Showing following Riemann Zeta series converges for $\sigma>1$ is considered easy in many sources. Here $s=\sigma+it$.
$$\sum \frac{1}{n^s}$$
A previous post presents the following argument [link].
$$\left \vert \displaystyle \sum \dfrac1{n^s} \right \vert \leq \displaystyle \sum \left \vert \dfrac1{n^s} \right \vert = \displaystyle \sum \left \vert \dfrac1{n^{\sigma + it}} \right \vert = \displaystyle \sum \dfrac1{n^{\sigma}} \left \vert \dfrac1{n^{it}} \right \vert = \displaystyle \sum\dfrac1{n^{\sigma}}$$
That is,
$$\left \vert \sum \dfrac1{n^s} \right \vert \leq \sum\dfrac1{n^{\sigma}}$$
The argument is that since $\sum 1/n^{\sigma}$ converges for $\sigma>1$ (by comparison with integrals for example) so does $\sum 1/n^{s}$.

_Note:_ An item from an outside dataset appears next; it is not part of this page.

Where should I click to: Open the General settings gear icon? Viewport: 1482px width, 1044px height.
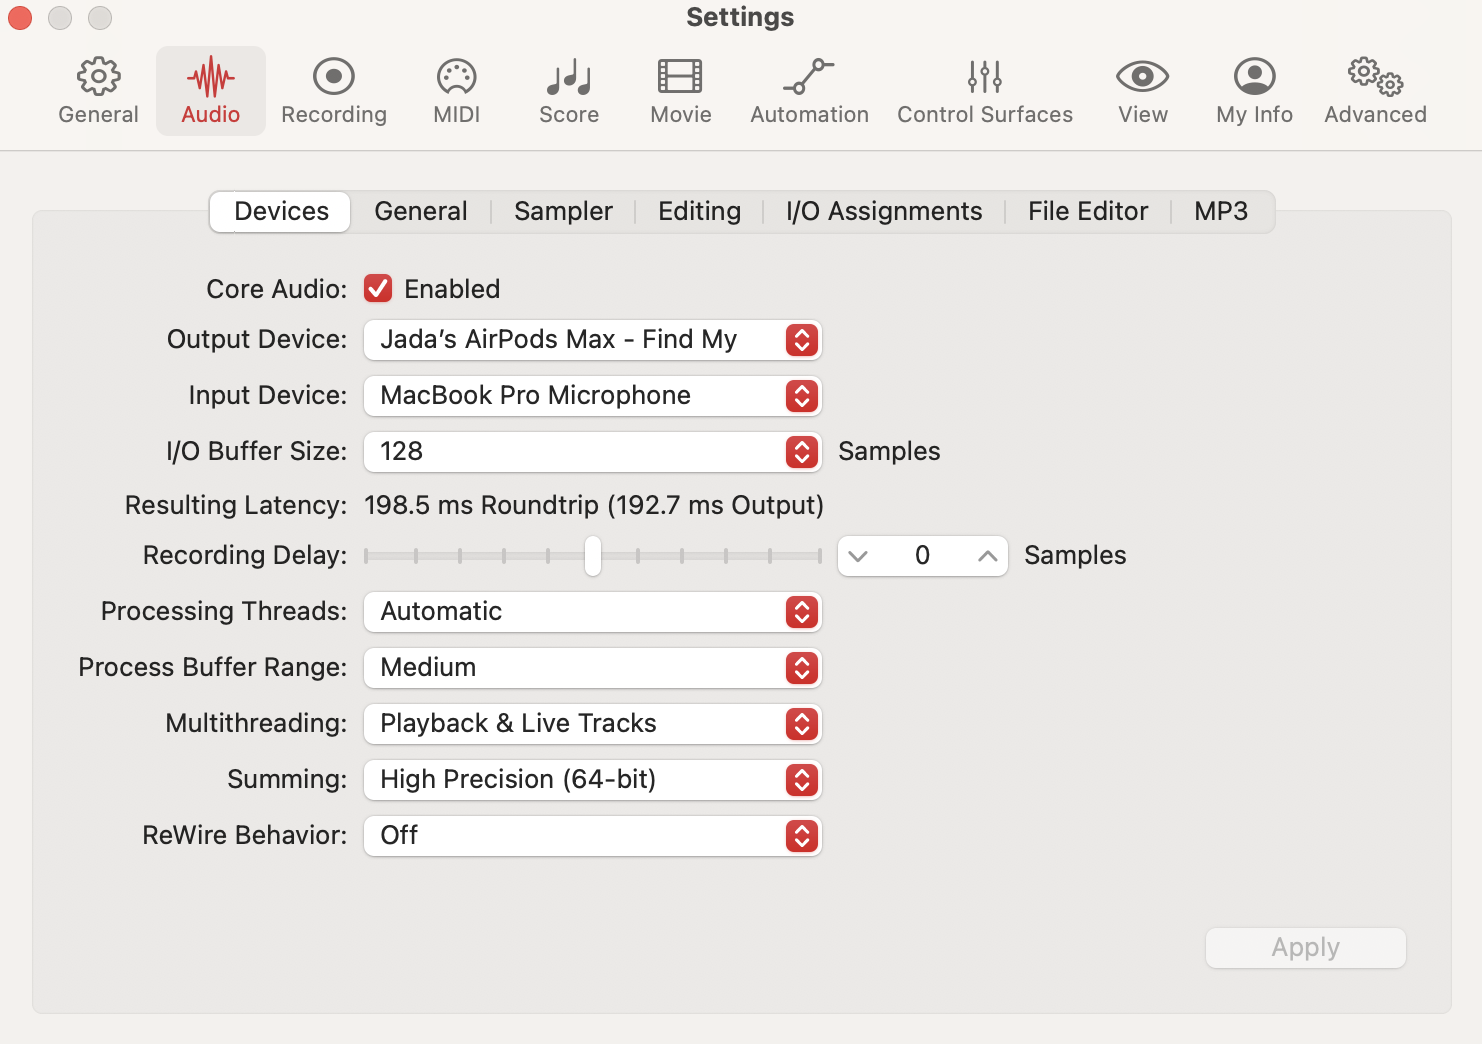pos(98,77)
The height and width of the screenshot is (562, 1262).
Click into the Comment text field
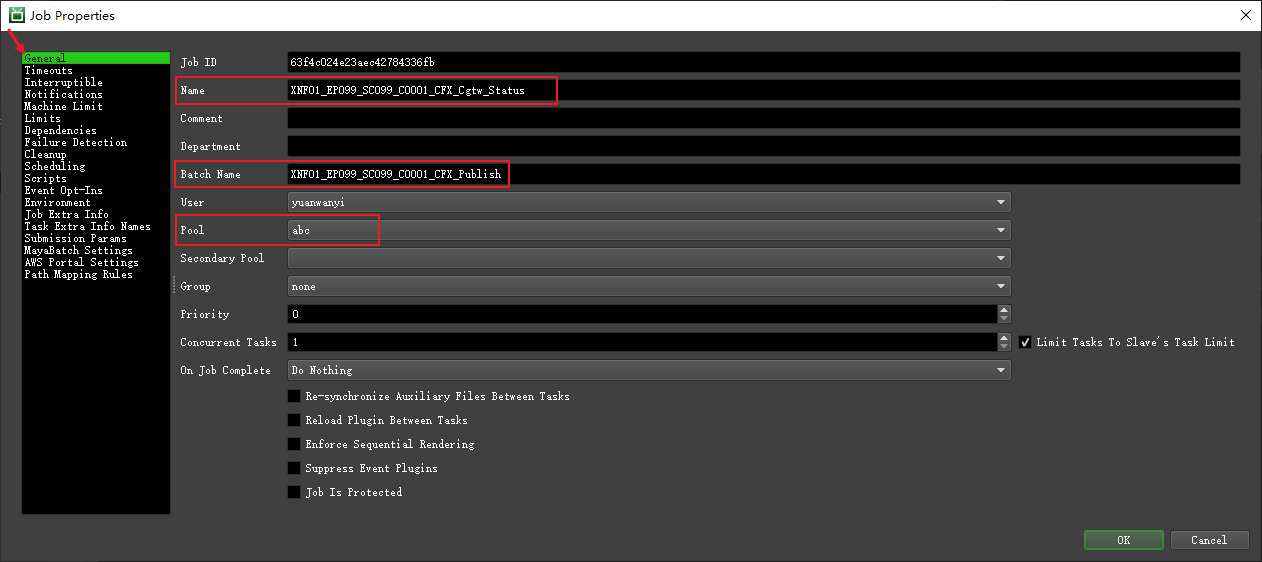[x=763, y=118]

Question: Surely this argument only tells that $|\sum 1/n^{s}|$ is bounded, not necessarily convergent, for $\sigma>1$.
You are missing the theorem that states that if a series converges absolutely, then it converges. If $\sum|a_n|$ converges then $\sum a_n$ converges.
And to prove convergence of $\sum|a_n|$ it's enough to prove it's bounded since it's a series of positive reals.